Besides being the most famous Gothic cathedral of the Middle Ages, it is most notable for its size and architectural style. Its beginnings took place more than 850 years ago, in the heart of a much smaller Paris. Construction began in 1163, during the reign of King Louis VII, and was completed in 1345. The Gothic cathedral reflects the prominent role of Paris as an economic and spiritual center in the 12th century, and its scars from the French Revolution are reminders of its long connection with the monarchy, a connection that almost resulted in its demolition.



In the 1790’s, during the French Revolution, Notre-Dame was damaged as well as neglected. This even inspired Victor Hugo’s “The Hunchback of Notre-Dame”, novel, telling us about the building’s deterioration. When Napoléon Bonaparte decided to have his 1804 coronation as emperor in Notre-Dame, the building was in bad shape. Centuries of decay as the city developed and changed around it, as well as the vandalism of the French Revolution, had left it on the verge of demolition. For years it had been used as little more than a warehouse. So when Napoléon declared its return to church use, and hosted his grand ceremony within his wall, an event in which he famously crowned himself, it brought Notre-Dame to new prominence.


Nevertheless, the coronation didn’t fix its structural deterioration. Then author Victor Hugo used the building as a personification of France itself in his 1831 novel Notre-Dame de Paris. (The book’s name is often translated as The Hunchback of Notre Dame, yet the hunchbacked bell ringer Quasimodo is not the main character; the central figure is Notre-Dame.) The book was a success, and the momentum led to a major restoration overseen by architects Jean-Baptiste-Antoine Lassus and Eugène Viollet-le-Duc.


Also. many interesting historical events have taken place at the cathedral. For one, Henry VI was crowned king of France inside the cathedral in 1431, and in 1801 Napoleon was crowned emperor. In 1909, Joan of Arc, who had helped France battle the English and was burned at the stake centuries earlier, was beatified in the cathedral by Pope Pius X.


The cathedral was also home to the crown of thorns and the tunic of Saint Louis, both of which made it safely out of the 2019 fire. It was first housed at the Ste. Chapelle in Ile de la Cité, but then moved to Notre-Dame. Notre-Dame is home to arguably one of the most important religious artifacts in Christianity: the “Holy Crown of Thorns” worn by Jesus Christ. Although this can’t be undoubtedly proven, some historians suggest that this is the authentic relic Jesus wore on his head when he was tortured. There’s also a piece of the cross and a nail which are thought to have been used in the Crucifixion of Jesus Christ. Before the fire in 2019, the Holy Relics could be admired every first Friday of the month during the dedicated worship ceremonies, as well as for Lent and Good Fridays. The spire of the cathedral that collapsed contained relics — teeth, bones or hair — of the patron saints of Paris, St. Denis and St. Geneviève. The relics were placed in the spire by an archbishop to protect the cathedral.

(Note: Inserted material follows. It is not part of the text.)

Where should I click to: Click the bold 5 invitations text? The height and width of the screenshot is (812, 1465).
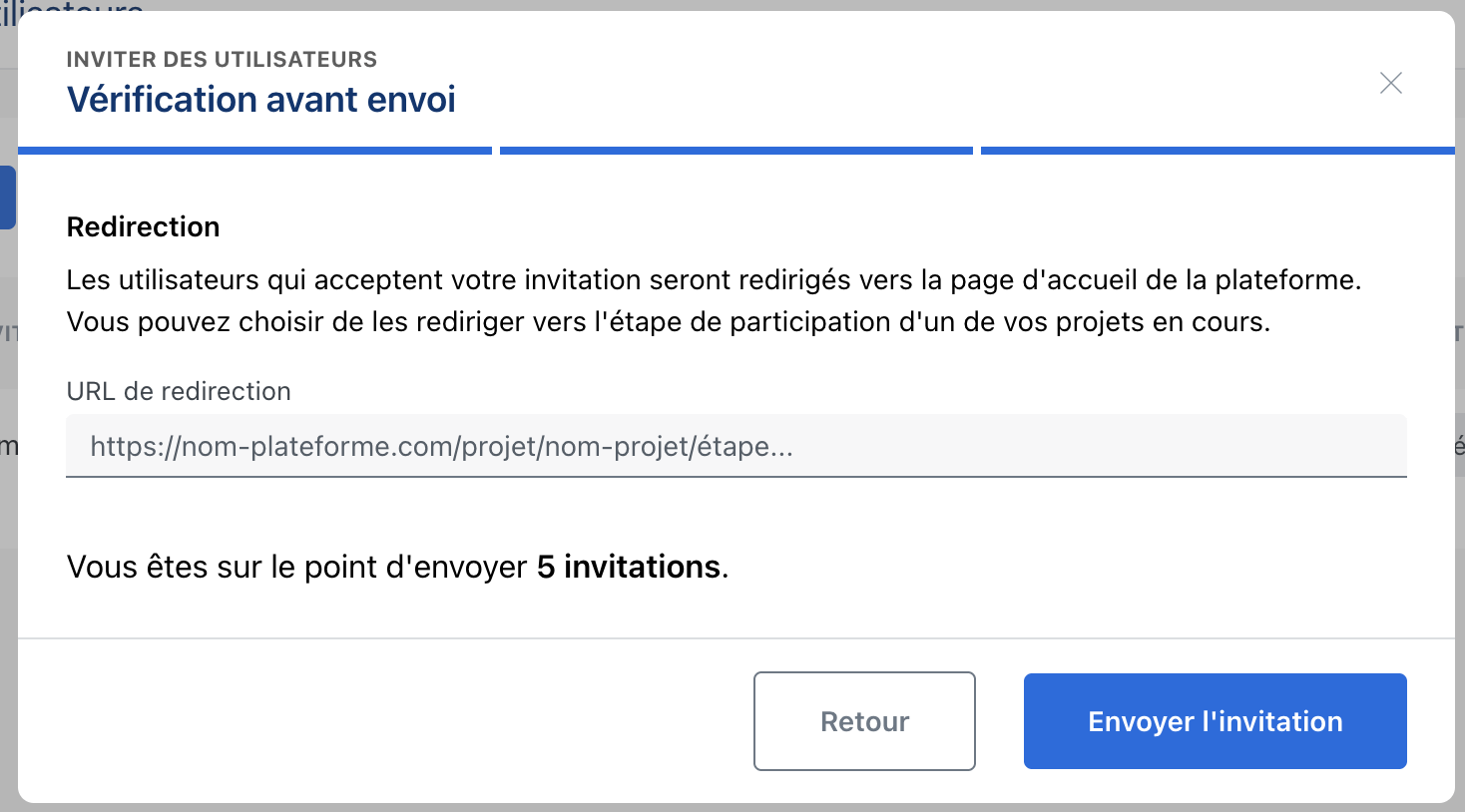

There are 10 bells of Notre Dame and they’re all named after Saints. They are called Marie, Emmanuel, Gabriel, Anne-Geneviève, Denis, Marcel, Etienne, Benoît-Joseph, Maurice, and Jean-Marie, for the main ones. The South tower is home to the Emmanuel bell, which is the largest bell, weighing 13-tons.



What is more interesting is the tumultuous lives of these bells. If Quasimodo, the famous hunchback created by Victor Hugo to ring the bells of the great cathedral was an invention, the two-to-three ton pieces of bronze have had a life on their own. The cathedral bells are no longer the ones installed upon completion of the cathedral, six-hundred years ago.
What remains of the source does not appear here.